Problem description: Return every line of the data below that contains the word "each".

Dataset:
══════
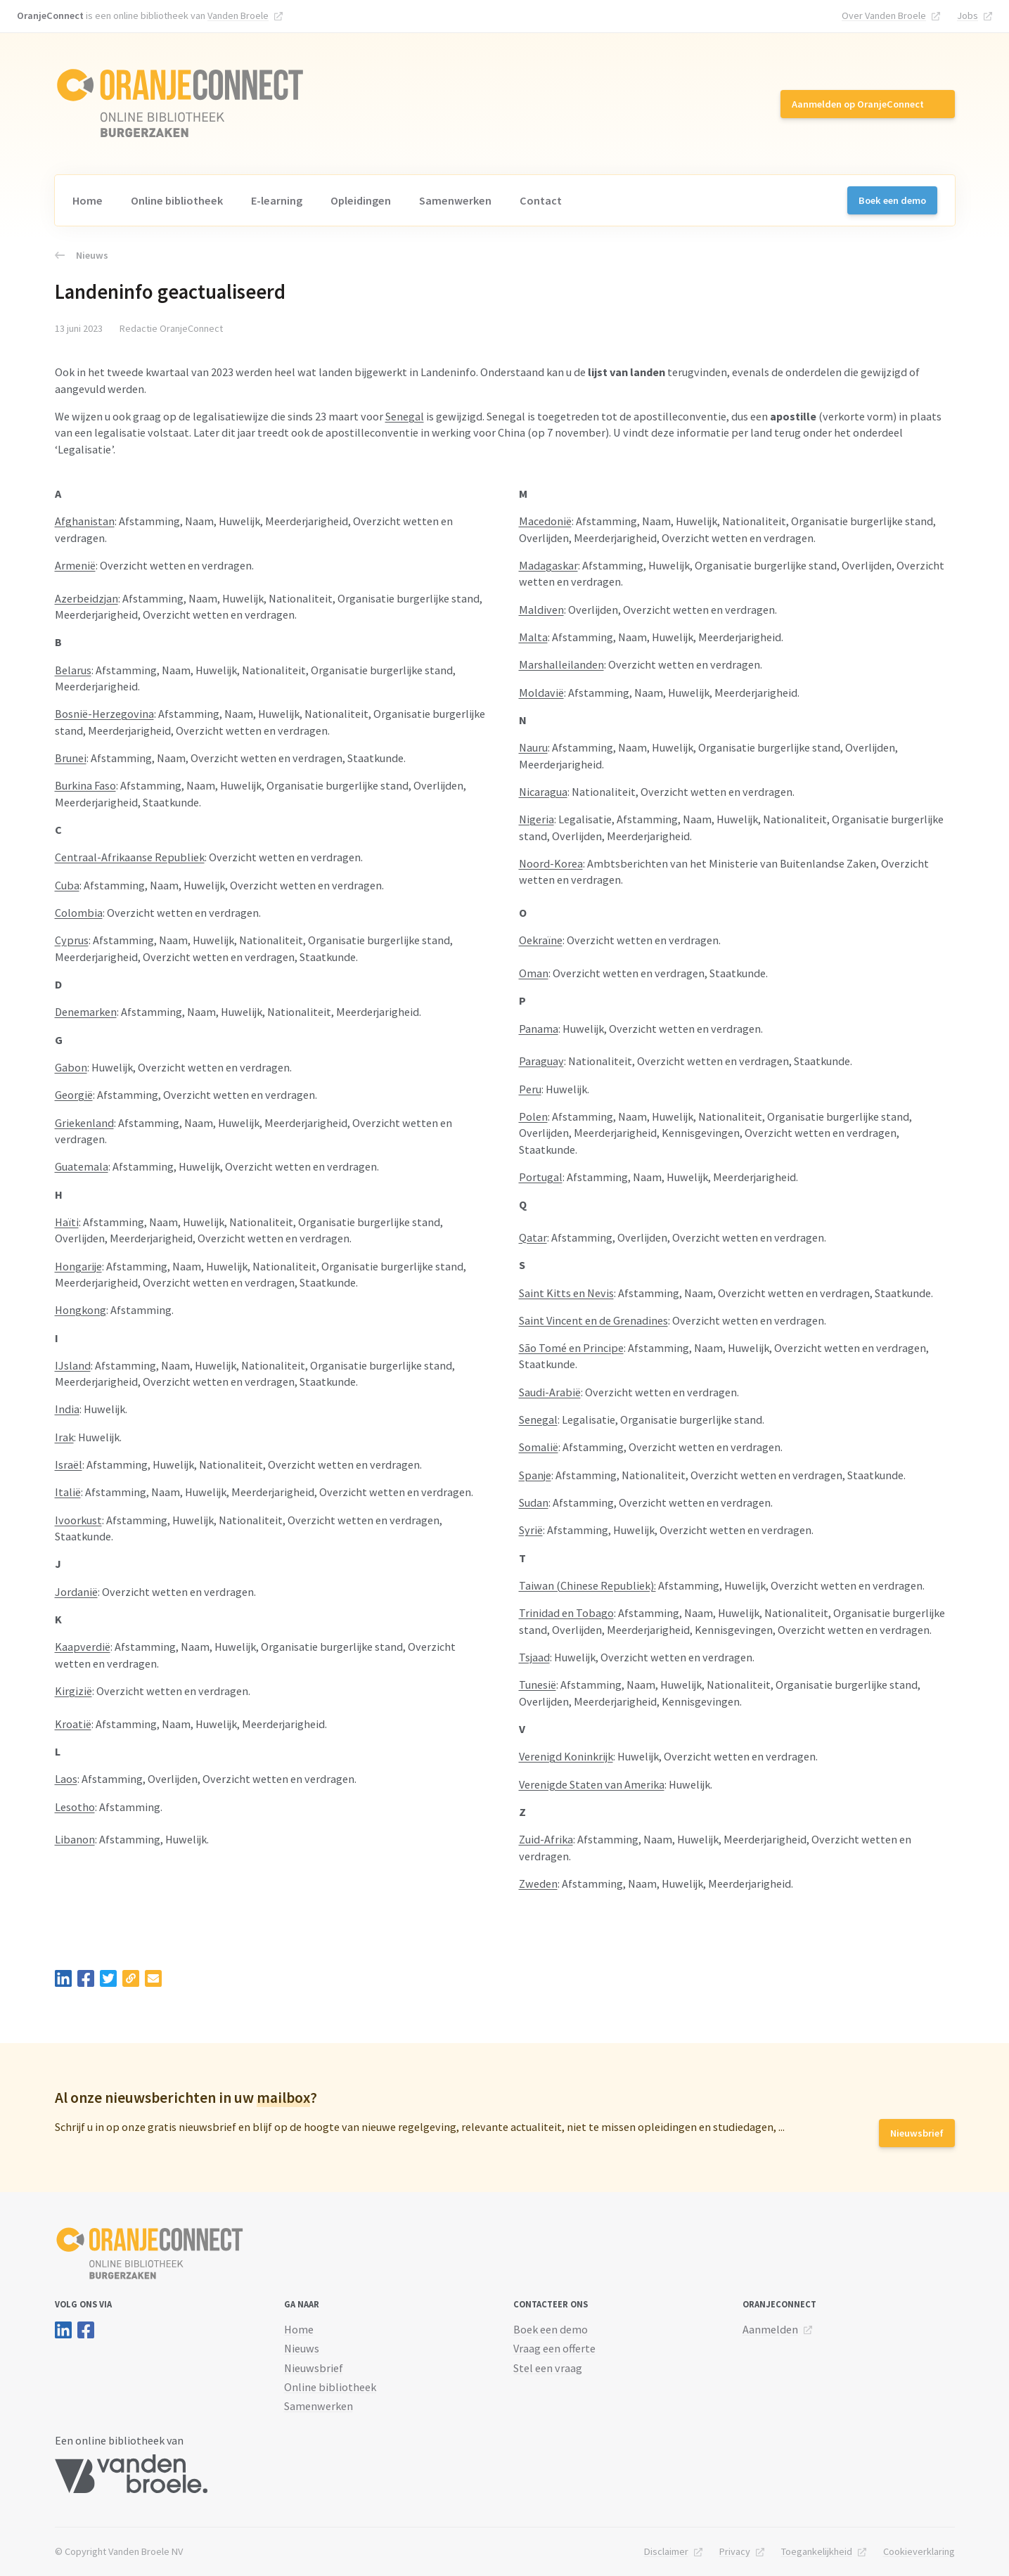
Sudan (533, 1502)
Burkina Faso (85, 785)
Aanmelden (770, 2329)
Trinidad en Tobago (566, 1613)
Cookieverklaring (919, 2551)
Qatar (533, 1237)
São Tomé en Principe (571, 1348)
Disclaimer (666, 2551)
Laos (66, 1779)
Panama (538, 1029)
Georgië (74, 1095)
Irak (64, 1437)
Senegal (404, 416)
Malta (533, 637)
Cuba (67, 885)
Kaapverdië (82, 1647)
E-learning (276, 200)
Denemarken (86, 1012)
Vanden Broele (238, 15)
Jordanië (76, 1592)
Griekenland (84, 1123)
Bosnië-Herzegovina (104, 714)
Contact (541, 200)
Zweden (538, 1883)
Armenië (75, 565)
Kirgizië (73, 1691)
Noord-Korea (551, 863)
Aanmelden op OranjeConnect (858, 104)
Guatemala (81, 1166)
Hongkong (80, 1310)
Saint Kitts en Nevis (566, 1293)
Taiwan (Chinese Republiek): (587, 1585)
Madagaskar (548, 565)
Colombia (79, 913)
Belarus (73, 670)
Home (87, 200)
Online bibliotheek (177, 200)
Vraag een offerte (554, 2348)
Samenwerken (455, 200)
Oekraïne (541, 940)
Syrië (531, 1530)
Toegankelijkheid (816, 2551)
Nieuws (81, 255)
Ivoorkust (78, 1520)
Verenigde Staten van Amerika (591, 1784)
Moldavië (541, 692)
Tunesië (537, 1684)
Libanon (75, 1839)
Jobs (967, 15)
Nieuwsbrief (917, 2133)
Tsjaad (534, 1657)
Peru (530, 1089)
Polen (533, 1116)
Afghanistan (85, 521)
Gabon (71, 1067)
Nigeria (536, 819)
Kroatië (73, 1724)
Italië (68, 1492)
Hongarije (78, 1266)
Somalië (538, 1447)
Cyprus (72, 940)
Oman (533, 973)
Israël (68, 1464)
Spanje (535, 1475)
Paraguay (541, 1061)
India (67, 1409)
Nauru (533, 747)
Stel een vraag (547, 2368)
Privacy (734, 2551)
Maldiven (541, 610)
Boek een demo (892, 200)
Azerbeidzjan (86, 598)
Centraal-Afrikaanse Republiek (130, 857)
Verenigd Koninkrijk (566, 1756)
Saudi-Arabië (550, 1392)
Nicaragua (543, 792)
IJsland (73, 1365)
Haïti (67, 1222)
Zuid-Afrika (546, 1839)
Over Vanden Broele (884, 15)
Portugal (541, 1177)
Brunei (70, 758)
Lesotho (75, 1807)
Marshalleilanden (561, 664)
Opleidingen (360, 200)
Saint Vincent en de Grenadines (593, 1320)
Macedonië (545, 521)
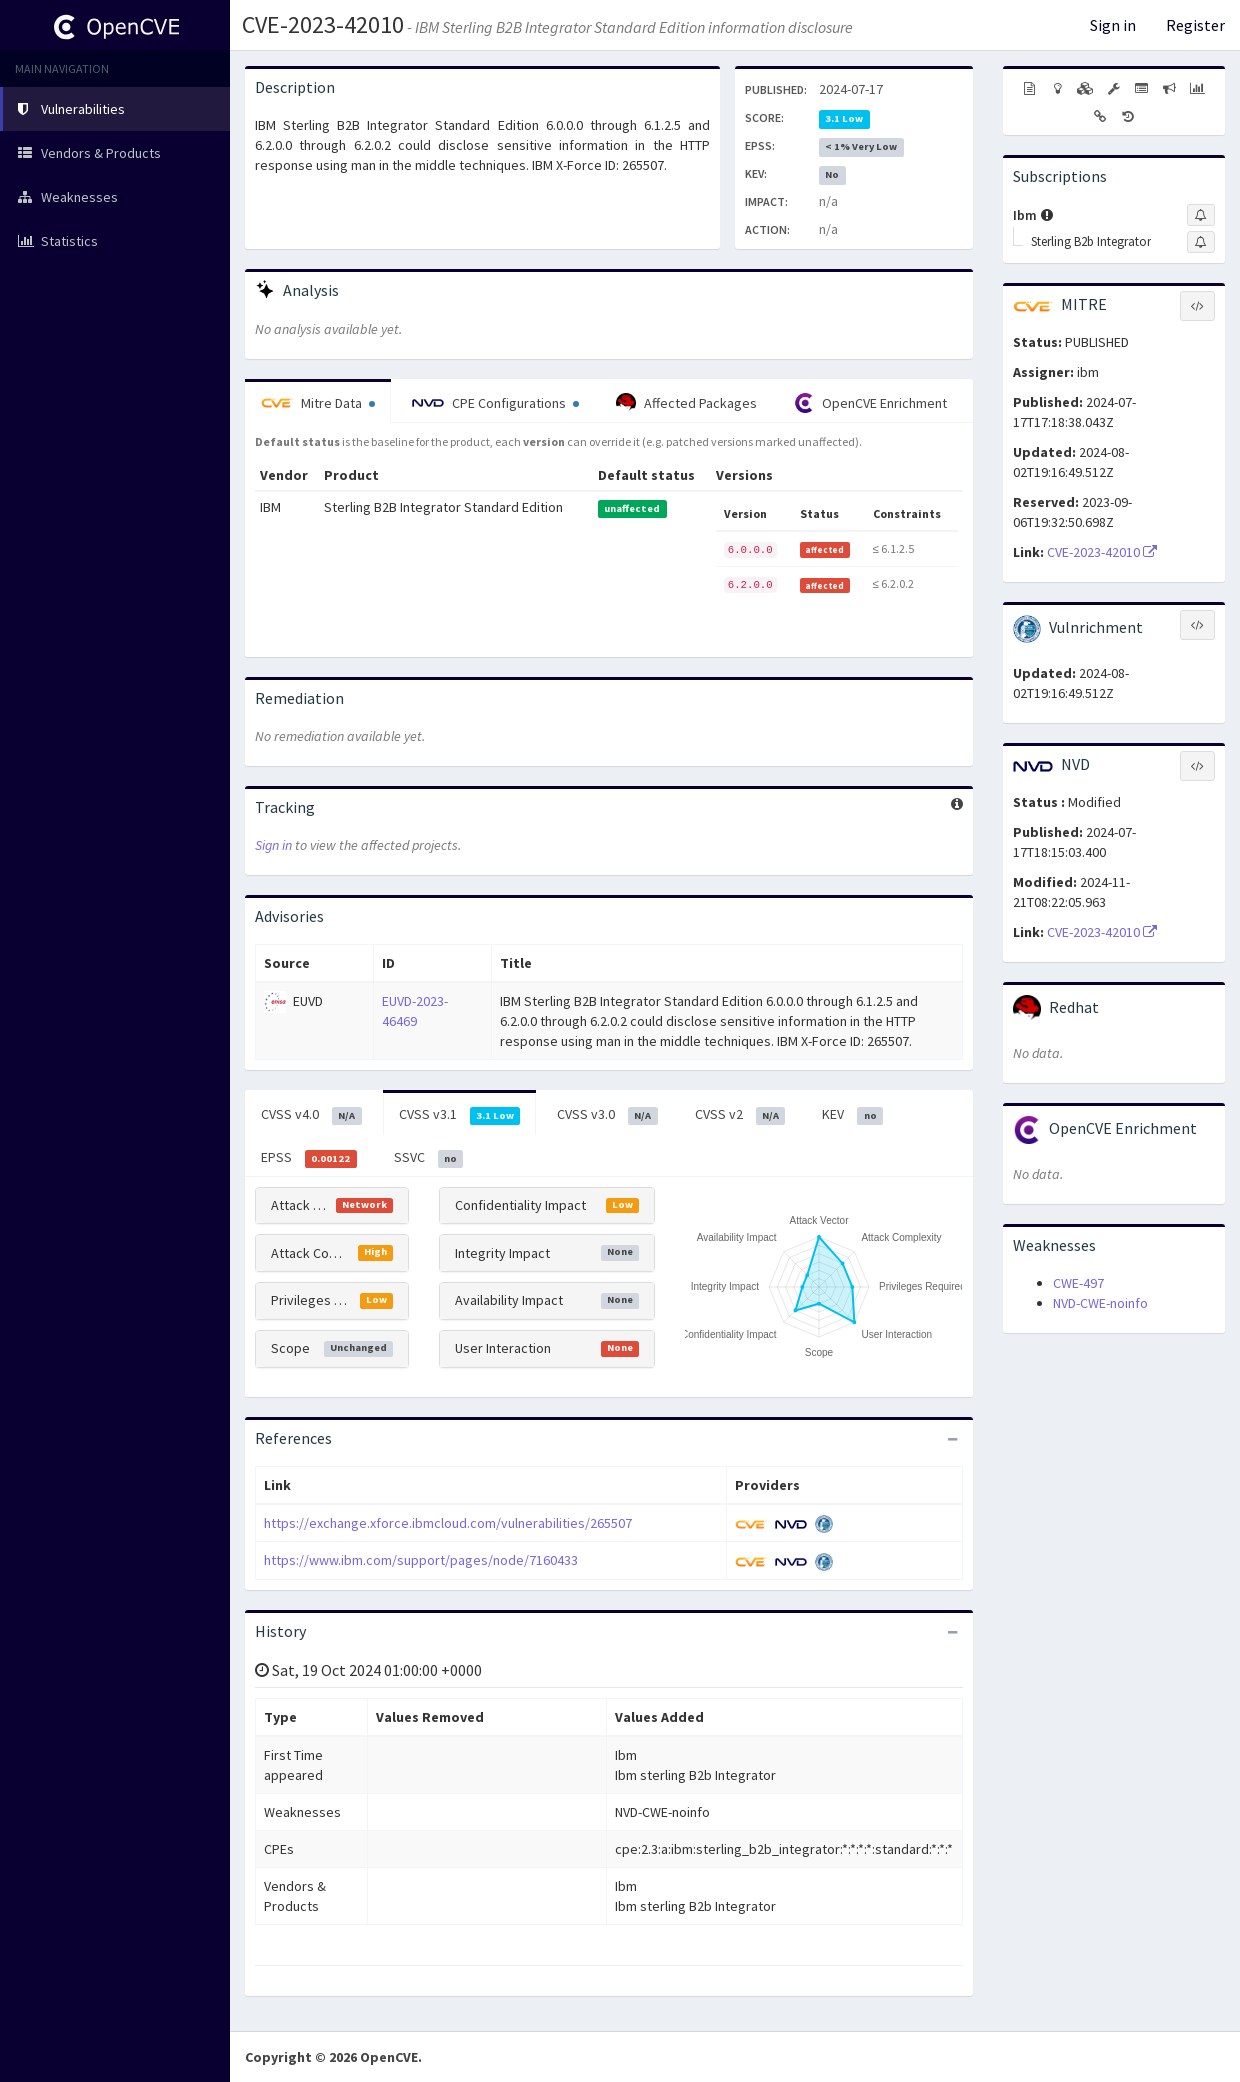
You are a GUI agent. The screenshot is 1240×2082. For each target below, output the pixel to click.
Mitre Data (318, 403)
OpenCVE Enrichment (870, 403)
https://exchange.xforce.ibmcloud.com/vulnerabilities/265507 (448, 1523)
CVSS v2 (740, 1115)
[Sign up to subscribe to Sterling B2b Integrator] (1201, 242)
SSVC (429, 1158)
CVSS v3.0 (607, 1115)
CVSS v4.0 (311, 1115)
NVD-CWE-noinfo (1100, 1303)
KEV (852, 1115)
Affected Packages (686, 403)
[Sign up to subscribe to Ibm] (1201, 215)
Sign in (1113, 25)
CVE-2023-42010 (323, 24)
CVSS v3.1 (460, 1115)
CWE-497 (1078, 1283)
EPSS (309, 1158)
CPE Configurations (495, 403)
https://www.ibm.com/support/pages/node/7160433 (421, 1560)
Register (1195, 25)
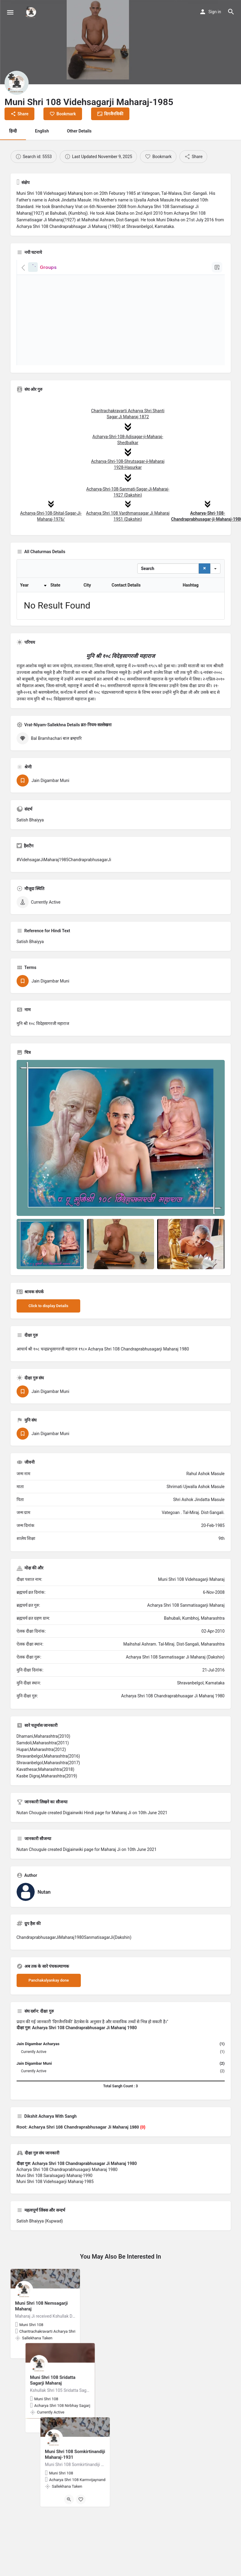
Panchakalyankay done (49, 2010)
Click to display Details (48, 1335)
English (42, 131)
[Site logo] (32, 12)
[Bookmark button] (51, 2381)
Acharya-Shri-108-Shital (42, 513)
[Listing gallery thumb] (121, 1168)
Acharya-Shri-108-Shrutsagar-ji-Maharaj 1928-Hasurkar (127, 459)
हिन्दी (13, 131)
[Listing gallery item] (50, 1274)
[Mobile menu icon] (10, 12)
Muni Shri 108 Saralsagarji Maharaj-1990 (55, 2205)
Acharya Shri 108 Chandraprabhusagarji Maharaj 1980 (67, 2199)
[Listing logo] (17, 83)
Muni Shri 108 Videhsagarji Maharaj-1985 (55, 2211)
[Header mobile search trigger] (231, 12)
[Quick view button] (39, 2381)
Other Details (79, 131)
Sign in (214, 11)
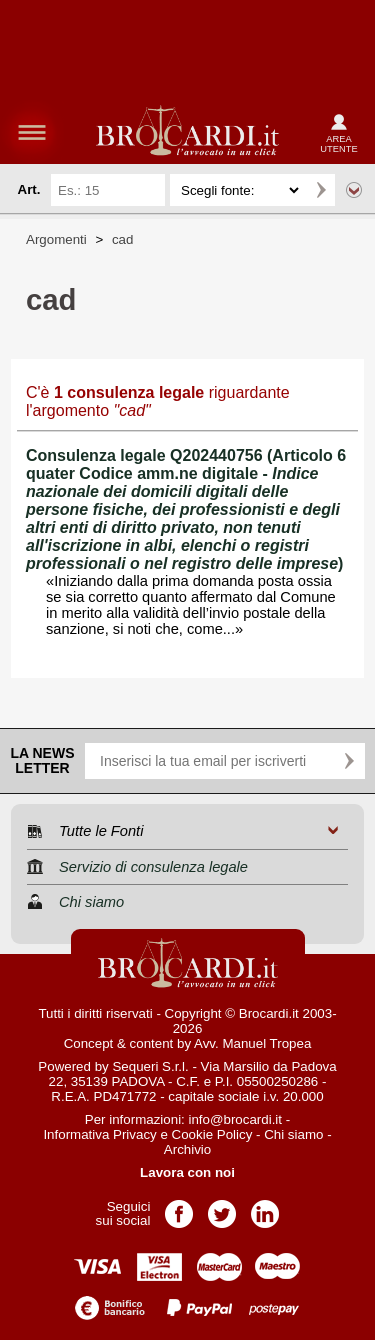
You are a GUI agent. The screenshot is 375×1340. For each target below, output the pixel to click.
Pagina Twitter (222, 1207)
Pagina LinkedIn (265, 1207)
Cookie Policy (212, 1134)
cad (123, 239)
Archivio (187, 1149)
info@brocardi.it (236, 1119)
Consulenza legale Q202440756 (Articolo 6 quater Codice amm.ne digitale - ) (186, 509)
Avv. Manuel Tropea (252, 1043)
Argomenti (56, 239)
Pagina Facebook (179, 1207)
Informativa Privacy (99, 1134)
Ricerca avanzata (354, 190)
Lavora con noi (187, 1172)
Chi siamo (293, 1134)
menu (32, 132)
══════
Solution to the exercise:
You are a GUI agent. The screenshot is 1240×2082. For each target below, output the pixel to click.
You are a GUI agent. The screenshot is 375×1340. For each target below, output the pixel to click.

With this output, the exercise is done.